Stat. 674 Homework 6

Exercise 9.1.

Figure 9.32 shows the ACFs for 36 random numbers, 360 random numbers and 1,000 random numbers.

a.

Explain the differences among these figures. Do they all indicate that the data are white noise?

The difference between these figures are the blue-dash interval and the lengths of spikes are different in each figure.

They are all indicate that data is white noise since the each correlogram show there is no autocorrelation, all the spikes are small and under the blue dash interval.

b.

Why are the critical values at different distances from the mean of zero? Why are the autocorrelations different in each figure when they each refer to white noise?
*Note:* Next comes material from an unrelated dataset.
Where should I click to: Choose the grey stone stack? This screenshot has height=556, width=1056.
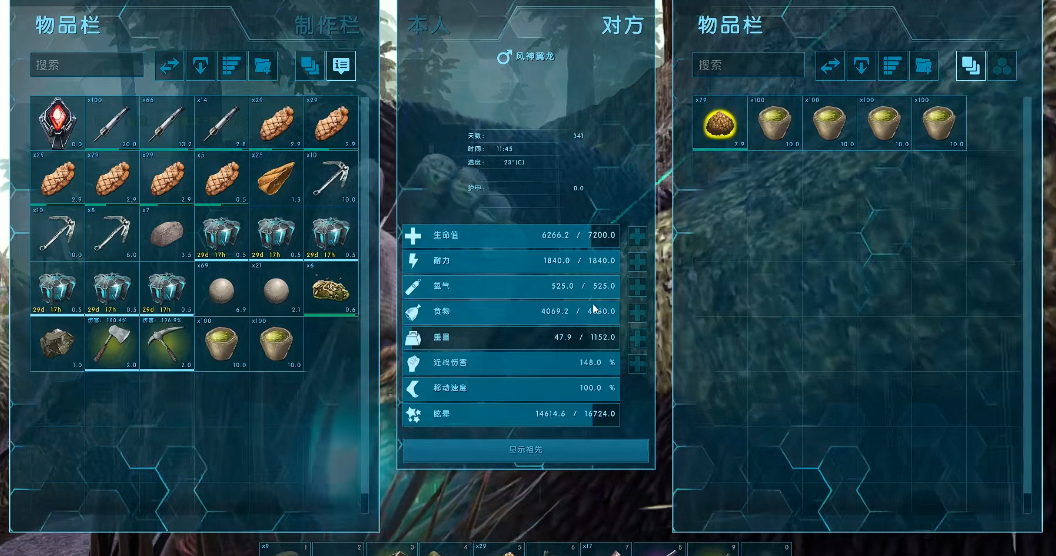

The critical values are at different distances from zero because the data sets have different number of observations. The more observations in a data set, the less noise appears in the correlation estimates (spikes). Therefore the critical values for bigger data sets can be smaller in order to check if the data is not white noise.

Exercise 9.2.

A classic example of a non-stationary series are stock prices. Plot the daily closing prices for Amazon stock (contained in gafa_stock), along with the ACF and PACF. Explain how each plot shows that the series is non-stationary and should be differenced.

gafa_stock %>%
  filter(Symbol == "AMZN") %>%
  gg_tsdisplay(Close, plot_type='partial') +
  labs(title = "Amazon Closing Stock Price")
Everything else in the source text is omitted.